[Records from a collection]
++++

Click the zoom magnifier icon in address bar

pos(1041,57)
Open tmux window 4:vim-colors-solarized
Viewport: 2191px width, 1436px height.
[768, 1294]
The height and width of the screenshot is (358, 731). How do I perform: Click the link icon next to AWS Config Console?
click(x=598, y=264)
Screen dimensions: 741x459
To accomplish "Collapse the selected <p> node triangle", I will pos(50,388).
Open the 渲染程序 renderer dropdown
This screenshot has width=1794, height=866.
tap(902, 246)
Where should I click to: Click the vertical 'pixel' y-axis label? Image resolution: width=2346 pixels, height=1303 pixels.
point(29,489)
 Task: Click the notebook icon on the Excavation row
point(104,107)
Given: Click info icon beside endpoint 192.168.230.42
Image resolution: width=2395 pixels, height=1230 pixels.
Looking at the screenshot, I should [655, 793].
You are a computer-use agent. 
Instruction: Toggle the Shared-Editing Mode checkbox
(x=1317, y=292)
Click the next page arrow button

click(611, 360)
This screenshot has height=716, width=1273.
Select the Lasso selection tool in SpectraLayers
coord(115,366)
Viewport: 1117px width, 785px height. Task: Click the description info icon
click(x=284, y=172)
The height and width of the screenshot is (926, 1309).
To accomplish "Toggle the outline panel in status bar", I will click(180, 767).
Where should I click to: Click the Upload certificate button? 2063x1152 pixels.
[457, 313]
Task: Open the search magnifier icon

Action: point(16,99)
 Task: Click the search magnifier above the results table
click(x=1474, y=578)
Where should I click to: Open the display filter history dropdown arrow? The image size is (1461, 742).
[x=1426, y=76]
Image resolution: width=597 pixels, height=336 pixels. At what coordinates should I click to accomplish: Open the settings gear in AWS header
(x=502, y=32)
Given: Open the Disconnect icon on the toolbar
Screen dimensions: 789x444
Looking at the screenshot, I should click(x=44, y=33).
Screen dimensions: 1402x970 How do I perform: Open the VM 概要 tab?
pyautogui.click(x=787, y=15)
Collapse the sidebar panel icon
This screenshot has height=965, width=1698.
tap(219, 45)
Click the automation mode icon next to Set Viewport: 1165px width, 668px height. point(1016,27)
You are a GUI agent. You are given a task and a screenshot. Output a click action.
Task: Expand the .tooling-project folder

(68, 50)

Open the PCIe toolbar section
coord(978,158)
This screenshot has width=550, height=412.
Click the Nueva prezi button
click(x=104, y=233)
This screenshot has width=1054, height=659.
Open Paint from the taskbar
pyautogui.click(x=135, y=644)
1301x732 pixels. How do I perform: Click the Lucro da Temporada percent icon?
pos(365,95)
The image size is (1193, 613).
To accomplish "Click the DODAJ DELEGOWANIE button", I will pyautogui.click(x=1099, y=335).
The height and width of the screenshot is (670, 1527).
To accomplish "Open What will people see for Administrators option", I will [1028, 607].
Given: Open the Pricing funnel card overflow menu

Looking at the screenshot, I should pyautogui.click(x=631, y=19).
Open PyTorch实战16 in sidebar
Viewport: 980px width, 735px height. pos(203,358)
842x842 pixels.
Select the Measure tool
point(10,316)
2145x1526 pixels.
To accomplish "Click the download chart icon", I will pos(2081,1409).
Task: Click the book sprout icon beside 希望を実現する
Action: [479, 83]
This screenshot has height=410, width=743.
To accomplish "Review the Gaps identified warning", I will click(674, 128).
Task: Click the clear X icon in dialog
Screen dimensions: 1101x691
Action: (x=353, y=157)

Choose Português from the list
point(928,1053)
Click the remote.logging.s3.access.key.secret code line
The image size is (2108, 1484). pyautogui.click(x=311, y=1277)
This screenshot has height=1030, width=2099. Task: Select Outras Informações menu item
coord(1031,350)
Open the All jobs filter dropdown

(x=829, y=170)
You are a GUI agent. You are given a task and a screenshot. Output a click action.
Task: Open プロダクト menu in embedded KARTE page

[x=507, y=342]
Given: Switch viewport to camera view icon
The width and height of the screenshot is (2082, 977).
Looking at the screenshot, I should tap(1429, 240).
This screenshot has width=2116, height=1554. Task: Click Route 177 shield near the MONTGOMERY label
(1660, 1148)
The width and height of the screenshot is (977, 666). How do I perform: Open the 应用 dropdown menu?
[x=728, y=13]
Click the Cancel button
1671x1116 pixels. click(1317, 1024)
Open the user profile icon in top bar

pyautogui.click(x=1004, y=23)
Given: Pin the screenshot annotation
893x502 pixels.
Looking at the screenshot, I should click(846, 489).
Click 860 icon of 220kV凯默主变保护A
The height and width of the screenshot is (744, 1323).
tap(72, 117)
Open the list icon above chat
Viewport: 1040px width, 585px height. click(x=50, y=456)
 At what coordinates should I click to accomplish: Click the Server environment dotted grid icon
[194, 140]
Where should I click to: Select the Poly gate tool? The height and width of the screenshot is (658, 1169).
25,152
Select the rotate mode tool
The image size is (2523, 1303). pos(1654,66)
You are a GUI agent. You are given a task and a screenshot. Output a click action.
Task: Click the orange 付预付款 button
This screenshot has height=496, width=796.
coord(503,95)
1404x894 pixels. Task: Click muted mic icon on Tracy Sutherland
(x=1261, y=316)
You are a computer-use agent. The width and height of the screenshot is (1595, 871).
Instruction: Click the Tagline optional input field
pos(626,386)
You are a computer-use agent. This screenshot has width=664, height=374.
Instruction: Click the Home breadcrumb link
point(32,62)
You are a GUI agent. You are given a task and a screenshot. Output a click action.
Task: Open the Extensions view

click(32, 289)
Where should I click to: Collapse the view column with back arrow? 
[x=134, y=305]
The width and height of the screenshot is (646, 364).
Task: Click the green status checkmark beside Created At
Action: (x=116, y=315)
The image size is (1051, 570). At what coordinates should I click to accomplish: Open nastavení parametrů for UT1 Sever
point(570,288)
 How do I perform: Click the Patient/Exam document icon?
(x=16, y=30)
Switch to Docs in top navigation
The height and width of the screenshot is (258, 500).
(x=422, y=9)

++++

*PROMPT*:
Line by line, count how many lines of the entries contain the word "computer", and give only that number.

*RESULT OF THIS EXERCISE*:
3